AIM OF THE EXERCISE => When you reach the line in the listing below that contains "Viewport: 1568px width, 781px height.", begin returning lines exactly as written, and stop after the line that contains "Task: Expand the 所有员工 owner dropdown". Return no other lines.

RAW DATA =>
=-=-=-=-=

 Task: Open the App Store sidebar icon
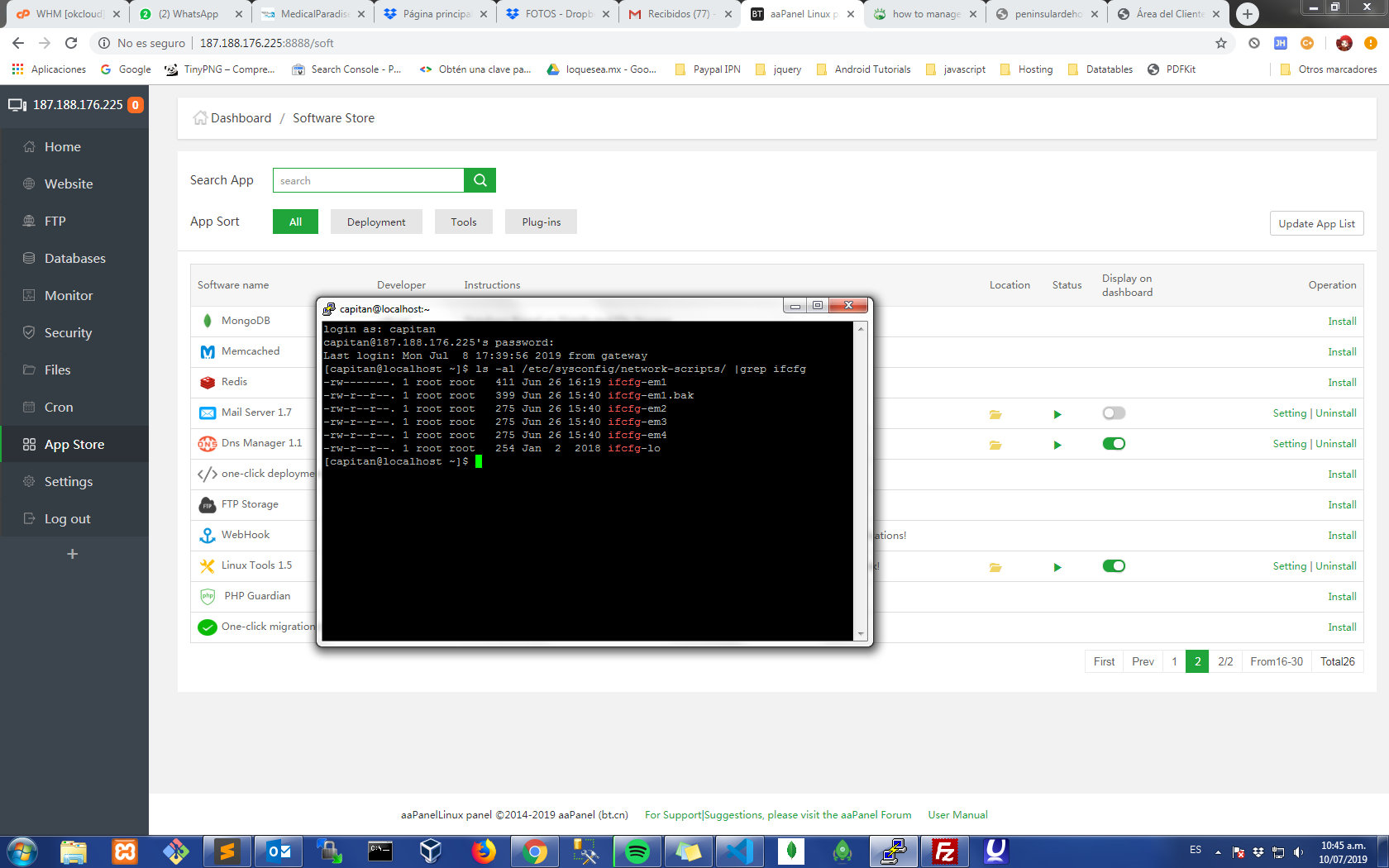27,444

=-=-=-=-=

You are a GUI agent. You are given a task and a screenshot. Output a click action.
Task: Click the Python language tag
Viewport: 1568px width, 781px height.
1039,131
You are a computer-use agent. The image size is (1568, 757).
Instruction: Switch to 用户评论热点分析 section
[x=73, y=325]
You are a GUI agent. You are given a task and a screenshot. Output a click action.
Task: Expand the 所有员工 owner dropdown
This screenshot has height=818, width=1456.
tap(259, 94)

=-=-=-=-=

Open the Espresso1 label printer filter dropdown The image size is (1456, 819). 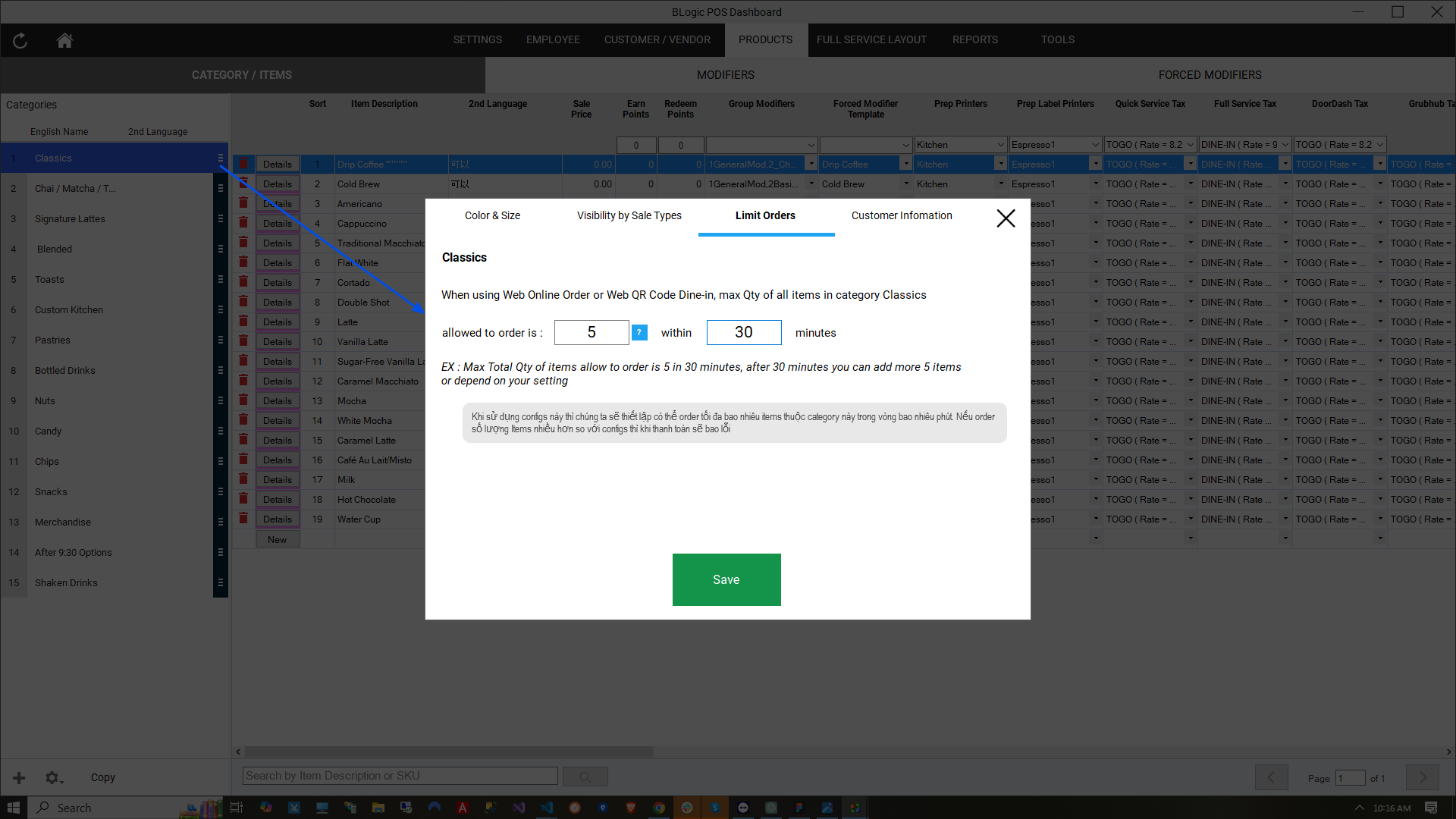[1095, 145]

=-=-=-=-=

TASK RESULT =>
Viewport: 1568px width, 781px height.
1039,131
You are a computer-use agent. The image size is (1568, 757).
Instruction: Switch to 用户评论热点分析 section
[x=73, y=325]
You are a GUI agent. You are given a task and a screenshot. Output a click action.
Task: Expand the 所有员工 owner dropdown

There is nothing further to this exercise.